The rate of the refugee status recognition is of 2% in Greece where in the EU, the rate is of an average of 20%. The makes Greece the less “welcoming” country. However, the country recently changed government and many are those who expect strong signs of change. “The new Papandreou government inherits a situation of immigration management which is far from being simple”, explains Mihalis Sidiropoulos. “There are a lot of international relations problems and a lot corruption cases between public workers and policemen who commit human trafficking on an international scale. And even if I think that few things will change immediately because the government coalition is very broad going from centre to moderate left, I can catch a glimpse of some positive signs.” Like for example the choice of the new Minister for Justice from now on called “Minister of Justice, Corruption and Human Rights”, believes Apostolos Katsifaras, an old socialist coming from Patras who is very familiar with problems linked to irregular immigration.

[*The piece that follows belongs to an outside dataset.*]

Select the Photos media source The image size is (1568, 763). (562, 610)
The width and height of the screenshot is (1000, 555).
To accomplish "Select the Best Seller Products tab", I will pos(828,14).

At the same time, it’s becoming more and more difficult to take the route of irregular immigrants starting from Patras Harbour. According to the young Afghanis refugees taking refuge in the “forest”, these past three months, only a few dozens among them have succeeded to leave. And less than twenty have managed to pass the Italian controls in the destination harbours. “Yesterday, a friend was sleeping with us here in the “forest” called me. He had just arrived in Calais, in France – tells us Hassan, a young Afghani. He tried a new road, a land one this time: The Republic of Macedonia, Serbia, Hungary and Austria. He told m that the most difficult passage is the one between Serbia and Austria because the policemen are dangerous. But once in Austria, there are no more problems. As soon as I manage to gather some money, I will leave as well. Because I think that for all of us, that one is the new road.”